Audits & Security
Dolomite splits its smart contract development to two repositories: Core & Modules.
Dolomite splits its smart contract source code between two repositories for a few reasons:
- The Core repository was originally made by the dYdX team and uses old development practices and an older version of Solidity. We wanted to change as little as possible of the architecture of this repository because it worked exceptionally well and demonstrated its security
- The Core repository is an encapsulation of the core protocol's immutability. Generally, this repository won't change
- Testing in the Core repository revolves around unit tests, whereas the Modules repository enables more comprehensive testing with end-to-end integration testing by forking any live network
Dolomite Margin Coresmart contracts were audited independently at various points in their lifecycle by Zeppelin Solutions, Bramah Systems, and most-recently by SECBIT Labs.
The SECBIT audit report covers the most recent suite of updates to the smart contracts.
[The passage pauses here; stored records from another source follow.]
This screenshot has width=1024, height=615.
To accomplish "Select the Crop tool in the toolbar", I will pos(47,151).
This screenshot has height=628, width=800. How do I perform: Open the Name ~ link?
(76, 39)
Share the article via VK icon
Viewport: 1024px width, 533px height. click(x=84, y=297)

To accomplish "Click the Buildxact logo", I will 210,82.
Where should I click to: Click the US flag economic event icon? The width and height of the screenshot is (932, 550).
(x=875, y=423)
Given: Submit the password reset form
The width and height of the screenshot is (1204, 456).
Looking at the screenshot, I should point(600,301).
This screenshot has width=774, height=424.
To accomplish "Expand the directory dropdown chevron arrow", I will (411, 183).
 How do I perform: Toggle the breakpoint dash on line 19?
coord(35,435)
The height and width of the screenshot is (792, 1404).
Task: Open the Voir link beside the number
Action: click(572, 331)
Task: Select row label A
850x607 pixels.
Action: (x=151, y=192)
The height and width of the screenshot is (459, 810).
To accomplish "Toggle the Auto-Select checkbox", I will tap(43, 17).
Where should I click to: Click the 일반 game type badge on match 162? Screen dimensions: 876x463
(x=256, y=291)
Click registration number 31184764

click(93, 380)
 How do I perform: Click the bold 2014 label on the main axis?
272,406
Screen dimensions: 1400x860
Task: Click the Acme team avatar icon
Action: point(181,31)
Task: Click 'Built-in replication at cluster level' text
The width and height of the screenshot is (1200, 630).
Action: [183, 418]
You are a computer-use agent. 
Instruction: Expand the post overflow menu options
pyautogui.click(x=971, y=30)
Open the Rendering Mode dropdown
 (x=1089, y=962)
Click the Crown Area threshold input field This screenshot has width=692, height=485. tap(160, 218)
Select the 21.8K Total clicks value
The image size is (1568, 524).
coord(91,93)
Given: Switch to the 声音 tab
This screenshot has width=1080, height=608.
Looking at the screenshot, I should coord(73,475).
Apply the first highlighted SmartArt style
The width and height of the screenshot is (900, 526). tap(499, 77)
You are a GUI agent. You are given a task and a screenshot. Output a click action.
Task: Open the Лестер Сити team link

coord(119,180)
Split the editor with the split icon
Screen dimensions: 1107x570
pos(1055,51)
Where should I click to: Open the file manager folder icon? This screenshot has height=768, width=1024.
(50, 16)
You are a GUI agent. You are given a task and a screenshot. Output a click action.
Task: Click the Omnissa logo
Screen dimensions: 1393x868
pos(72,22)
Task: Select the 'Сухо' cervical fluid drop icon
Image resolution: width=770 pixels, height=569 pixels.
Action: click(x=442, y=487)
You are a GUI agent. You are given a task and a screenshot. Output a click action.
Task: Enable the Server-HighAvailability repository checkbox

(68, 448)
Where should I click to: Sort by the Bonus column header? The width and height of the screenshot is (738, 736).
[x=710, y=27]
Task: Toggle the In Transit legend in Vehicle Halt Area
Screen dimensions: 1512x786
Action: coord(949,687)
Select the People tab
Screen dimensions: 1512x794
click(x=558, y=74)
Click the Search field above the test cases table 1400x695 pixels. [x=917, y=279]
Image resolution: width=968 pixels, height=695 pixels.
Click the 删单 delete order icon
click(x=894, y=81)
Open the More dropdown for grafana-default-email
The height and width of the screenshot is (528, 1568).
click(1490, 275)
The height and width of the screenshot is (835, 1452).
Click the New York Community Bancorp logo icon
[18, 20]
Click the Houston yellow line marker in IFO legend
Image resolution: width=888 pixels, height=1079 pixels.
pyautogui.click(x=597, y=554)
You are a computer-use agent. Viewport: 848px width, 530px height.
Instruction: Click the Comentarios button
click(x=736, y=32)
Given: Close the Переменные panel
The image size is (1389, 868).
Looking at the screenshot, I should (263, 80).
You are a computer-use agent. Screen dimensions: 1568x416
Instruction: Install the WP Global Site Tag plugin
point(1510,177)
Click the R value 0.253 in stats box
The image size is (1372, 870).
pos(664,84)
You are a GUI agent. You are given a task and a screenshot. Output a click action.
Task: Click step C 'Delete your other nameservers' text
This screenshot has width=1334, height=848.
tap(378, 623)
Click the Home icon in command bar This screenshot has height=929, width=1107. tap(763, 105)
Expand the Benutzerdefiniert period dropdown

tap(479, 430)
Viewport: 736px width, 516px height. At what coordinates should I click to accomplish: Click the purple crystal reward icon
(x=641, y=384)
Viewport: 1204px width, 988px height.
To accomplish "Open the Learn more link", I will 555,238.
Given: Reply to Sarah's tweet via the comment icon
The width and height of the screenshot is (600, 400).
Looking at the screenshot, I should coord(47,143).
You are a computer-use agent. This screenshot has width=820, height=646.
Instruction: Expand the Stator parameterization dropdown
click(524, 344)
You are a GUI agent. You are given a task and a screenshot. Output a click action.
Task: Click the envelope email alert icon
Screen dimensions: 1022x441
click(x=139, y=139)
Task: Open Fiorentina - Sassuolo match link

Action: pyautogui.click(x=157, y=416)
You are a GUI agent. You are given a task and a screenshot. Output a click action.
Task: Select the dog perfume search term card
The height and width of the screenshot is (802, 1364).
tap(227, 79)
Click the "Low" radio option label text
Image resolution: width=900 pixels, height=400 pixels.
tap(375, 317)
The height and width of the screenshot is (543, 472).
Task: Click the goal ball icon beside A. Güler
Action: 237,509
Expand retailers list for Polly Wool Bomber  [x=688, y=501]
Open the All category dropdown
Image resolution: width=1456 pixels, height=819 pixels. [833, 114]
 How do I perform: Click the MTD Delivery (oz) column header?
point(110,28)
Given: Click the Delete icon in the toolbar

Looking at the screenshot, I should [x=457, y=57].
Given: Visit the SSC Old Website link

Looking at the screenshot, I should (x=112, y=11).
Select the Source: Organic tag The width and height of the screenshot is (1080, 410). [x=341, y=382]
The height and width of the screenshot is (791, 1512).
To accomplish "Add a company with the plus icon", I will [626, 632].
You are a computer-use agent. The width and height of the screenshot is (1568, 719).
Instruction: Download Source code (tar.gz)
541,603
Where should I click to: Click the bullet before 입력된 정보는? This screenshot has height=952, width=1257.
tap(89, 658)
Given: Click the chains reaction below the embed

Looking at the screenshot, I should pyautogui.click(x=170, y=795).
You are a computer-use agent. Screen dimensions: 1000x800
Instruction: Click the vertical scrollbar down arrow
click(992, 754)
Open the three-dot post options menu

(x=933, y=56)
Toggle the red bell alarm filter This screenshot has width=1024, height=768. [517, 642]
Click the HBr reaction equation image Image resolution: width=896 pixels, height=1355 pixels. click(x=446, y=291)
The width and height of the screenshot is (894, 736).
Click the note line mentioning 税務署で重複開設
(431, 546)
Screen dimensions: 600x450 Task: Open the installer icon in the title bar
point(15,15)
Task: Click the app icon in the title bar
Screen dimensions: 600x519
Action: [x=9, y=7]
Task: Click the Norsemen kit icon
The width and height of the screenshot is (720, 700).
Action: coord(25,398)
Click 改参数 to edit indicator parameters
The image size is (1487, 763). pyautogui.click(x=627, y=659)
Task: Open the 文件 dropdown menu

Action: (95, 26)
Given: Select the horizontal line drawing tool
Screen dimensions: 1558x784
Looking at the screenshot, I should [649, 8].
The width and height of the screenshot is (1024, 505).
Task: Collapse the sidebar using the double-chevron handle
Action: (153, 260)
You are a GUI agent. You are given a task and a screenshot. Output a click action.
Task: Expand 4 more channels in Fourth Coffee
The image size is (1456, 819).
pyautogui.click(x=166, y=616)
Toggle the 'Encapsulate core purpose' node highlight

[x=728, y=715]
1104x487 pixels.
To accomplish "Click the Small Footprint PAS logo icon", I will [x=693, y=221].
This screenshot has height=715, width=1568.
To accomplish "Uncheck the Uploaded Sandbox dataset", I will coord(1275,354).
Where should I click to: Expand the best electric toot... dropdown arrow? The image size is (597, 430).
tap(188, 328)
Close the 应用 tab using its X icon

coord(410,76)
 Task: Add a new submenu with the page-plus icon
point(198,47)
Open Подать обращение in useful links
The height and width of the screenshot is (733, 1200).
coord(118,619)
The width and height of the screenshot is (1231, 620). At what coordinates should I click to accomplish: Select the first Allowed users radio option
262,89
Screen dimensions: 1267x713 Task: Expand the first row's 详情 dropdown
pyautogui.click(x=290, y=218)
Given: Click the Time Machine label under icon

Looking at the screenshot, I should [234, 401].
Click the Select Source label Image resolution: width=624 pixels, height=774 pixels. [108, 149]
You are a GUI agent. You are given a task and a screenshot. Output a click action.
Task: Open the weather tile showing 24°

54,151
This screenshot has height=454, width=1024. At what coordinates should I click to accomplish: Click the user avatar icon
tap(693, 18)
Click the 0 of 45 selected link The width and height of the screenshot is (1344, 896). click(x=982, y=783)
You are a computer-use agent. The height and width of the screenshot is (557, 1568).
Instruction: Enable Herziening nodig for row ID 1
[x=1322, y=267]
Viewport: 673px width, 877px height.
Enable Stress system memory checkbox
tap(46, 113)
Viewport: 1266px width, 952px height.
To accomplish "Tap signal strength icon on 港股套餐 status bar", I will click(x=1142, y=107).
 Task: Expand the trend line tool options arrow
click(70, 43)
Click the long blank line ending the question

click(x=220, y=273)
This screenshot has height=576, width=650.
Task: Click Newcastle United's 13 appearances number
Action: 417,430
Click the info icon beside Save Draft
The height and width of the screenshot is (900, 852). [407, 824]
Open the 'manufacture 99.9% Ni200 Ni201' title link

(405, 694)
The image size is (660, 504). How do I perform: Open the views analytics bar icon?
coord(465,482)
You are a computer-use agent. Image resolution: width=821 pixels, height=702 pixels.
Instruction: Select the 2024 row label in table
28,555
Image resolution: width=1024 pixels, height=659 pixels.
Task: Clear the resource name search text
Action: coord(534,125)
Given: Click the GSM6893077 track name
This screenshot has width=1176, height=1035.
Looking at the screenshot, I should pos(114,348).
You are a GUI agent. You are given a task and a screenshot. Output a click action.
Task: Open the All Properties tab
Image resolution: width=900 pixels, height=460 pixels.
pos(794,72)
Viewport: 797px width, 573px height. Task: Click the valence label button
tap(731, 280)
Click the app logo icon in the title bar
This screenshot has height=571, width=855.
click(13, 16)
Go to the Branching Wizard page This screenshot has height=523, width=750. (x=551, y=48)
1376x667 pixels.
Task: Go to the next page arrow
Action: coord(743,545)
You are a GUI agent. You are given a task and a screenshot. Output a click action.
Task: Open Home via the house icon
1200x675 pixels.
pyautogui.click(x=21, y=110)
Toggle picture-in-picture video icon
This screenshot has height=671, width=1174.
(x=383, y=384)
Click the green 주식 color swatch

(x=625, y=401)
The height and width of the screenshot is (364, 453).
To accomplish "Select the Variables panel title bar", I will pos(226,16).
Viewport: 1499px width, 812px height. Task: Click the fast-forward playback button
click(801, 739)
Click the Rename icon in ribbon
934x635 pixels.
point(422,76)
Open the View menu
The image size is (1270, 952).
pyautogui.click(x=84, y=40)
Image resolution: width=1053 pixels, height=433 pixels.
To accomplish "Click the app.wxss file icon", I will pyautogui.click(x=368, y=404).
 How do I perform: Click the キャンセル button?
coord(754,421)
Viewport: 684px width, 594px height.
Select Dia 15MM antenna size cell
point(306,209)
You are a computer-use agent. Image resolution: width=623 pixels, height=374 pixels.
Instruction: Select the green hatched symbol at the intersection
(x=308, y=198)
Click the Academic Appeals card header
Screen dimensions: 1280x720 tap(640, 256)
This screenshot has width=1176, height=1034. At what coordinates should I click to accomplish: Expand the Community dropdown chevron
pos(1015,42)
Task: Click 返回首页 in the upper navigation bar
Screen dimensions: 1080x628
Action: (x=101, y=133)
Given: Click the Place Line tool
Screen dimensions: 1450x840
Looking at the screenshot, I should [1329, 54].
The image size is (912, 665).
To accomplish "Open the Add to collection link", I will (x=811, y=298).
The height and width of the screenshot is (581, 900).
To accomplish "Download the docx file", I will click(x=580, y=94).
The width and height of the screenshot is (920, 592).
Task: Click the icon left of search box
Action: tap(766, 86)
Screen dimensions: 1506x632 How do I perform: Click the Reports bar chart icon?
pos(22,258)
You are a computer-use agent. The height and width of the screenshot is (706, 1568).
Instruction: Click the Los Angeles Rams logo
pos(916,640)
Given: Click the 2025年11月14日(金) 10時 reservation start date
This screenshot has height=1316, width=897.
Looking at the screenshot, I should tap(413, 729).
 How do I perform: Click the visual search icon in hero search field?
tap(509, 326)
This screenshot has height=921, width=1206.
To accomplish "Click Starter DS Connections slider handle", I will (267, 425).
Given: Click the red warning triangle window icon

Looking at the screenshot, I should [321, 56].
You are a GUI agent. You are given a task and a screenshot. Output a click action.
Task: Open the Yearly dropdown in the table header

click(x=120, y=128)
The Zeppelin Solutions and Bramah Systems audit reports cover the original version of the smart contracts that was created by dYdX (when the protocol was called Solo Margin).
DolomiteMargin Modulessmart contracts are were audited by Zokyo. Please be aware that this repository undergoes active development and the scope (and smart contracts) covered by each audit may be different.
This repository will contain most active development, since it's where the protocol performs its integrations and creates new features that sit atop the Core's immutable infrastructure.
All production smart contracts are extremely well-tested and have 100% line, statement, and branch coverage.